Il 27 gennaio, come ogni anno, si celebra il Giorno della memoria. È la memoria dello sterminio degli ebrei e di un popolo, di una minoranza, i Rom, voluto da un regime razzista e persecutorio. È la memoria di una guerra che è stata accompagnata anche dalla volontà di uno sterminio di popoli “differenti”. È la memoria di come l’irrazionalità unita all’odio genera mostri. È un Giorno per non dimenticare ma anche per educare. Educare a non considerare le persone come semplici numeri, come ha richiamato, domenica 15 gennaio, Benedetto XVI all’Angelus per la Giornata mondiale del migrante e del rifugiato 2012. Educare al rispetto delle persone e famiglie con culture e religioni differenti; educare al rispetto anche di minoranze. In occasione del Giorno della memoria 2012, la Fondazione Migrantes ripropone la testimonianza di Ceija Stojka – una donna Rom austriaca scampata allo sterminio nazista dei campi di concentramento di Auschwitz-Birkenau e Bergen-Belsen – pronunciata davanti al Santo Padre in occasione dell’udienza straordinaria riservata a oltre 2.000 Rom, l’11 giugno 2011:
“Mi chiamo Ceija Stojka.
Quando sono nata in Austria la mia famiglia contava più di 200 persone. Solo sei di noi sono sopravissuti alla guerra e allo sterminio. Quando avevo 9 anni fui deportata con la mia famiglia prima ad Auschwitz, poi a Ravensbrück e a Bergen-Belsen.
Ero bambina e dovevo vedere morire altri bambini, anziani, donne, uomini; e vivevo fra i morti e i quasi morti nei campi. E mi chiedevo: perché? Che cosa abbiamo fatto di male? Sento gli strilli delle SS, vedo le donne bionde, le ‘Aufseherinnen’ (guardie-sorveglianti) con i loro cani grandi che ci calpestavano, sento ancora l’odore dei corpi bruciati.
Come posso vivere con questi ricordi?! Come posso dimenticare quello che abbiamo vissuto?!
Non è possibile dimenticarlo! E l’Europa non deve dimenticarlo!

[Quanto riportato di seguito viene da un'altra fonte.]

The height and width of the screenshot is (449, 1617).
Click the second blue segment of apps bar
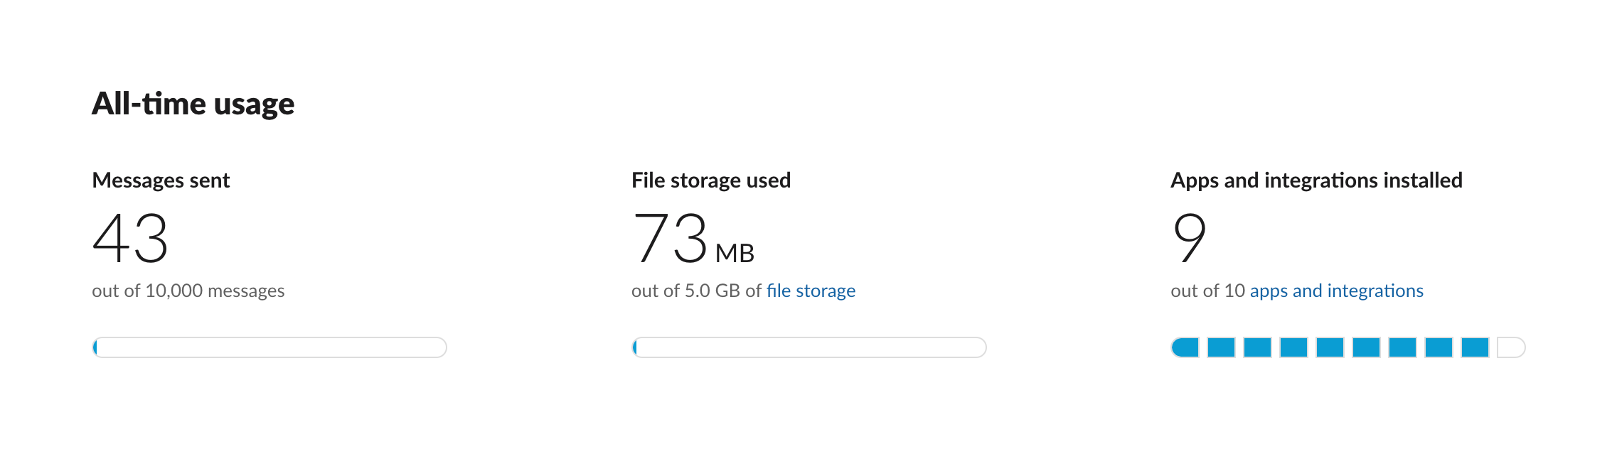point(1221,347)
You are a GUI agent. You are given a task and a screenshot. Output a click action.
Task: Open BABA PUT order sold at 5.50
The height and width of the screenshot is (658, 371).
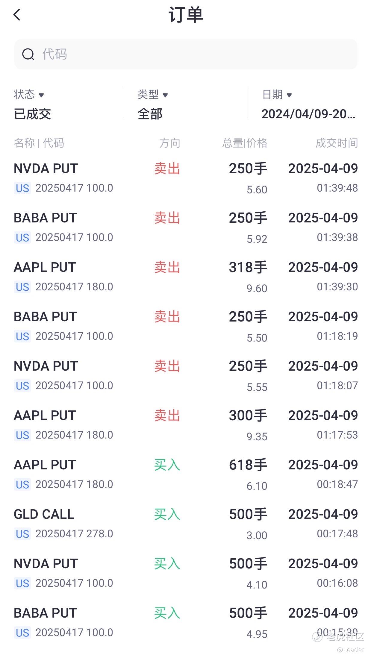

Oggi Auschwitz e i campi di concentramento si sono addormentati, e non si dovranno mai più svegliare. Ho paura, però, che Auschwitz stia solo dormendo.
Per dire la verità: non vedo un futuro per i Rom. L’antigitanismo e le minacce in Ungheria, ma anche in Italia e in tanti altri posti mi preoccupano molto e mi rendono triste triste!
Ma vorrei dire che i Rom sono i fiori in questo mondo grigio. Hanno bisogno di spazio e di aria per respirare.
Se il mondo non cambia adesso, se il mondo non apre porte e finestre, se non costruisce la pace – la pace vera! – affinché i miei pronipoti (il quarto nascerà fra alcuni mesi) abbiano una chance a vivere in questo mondo, allora non so spiegarmi il perché sono sopravissuta ad Auschwitz, Bergen-Belsen e Ravensbrück.
Oggi vedo qui riuniti tante sorelle e fratelli Rom e Sinti da tutta Europa insieme al Papa: questa è un’immagine di gioia e di speranza per il futuro!”.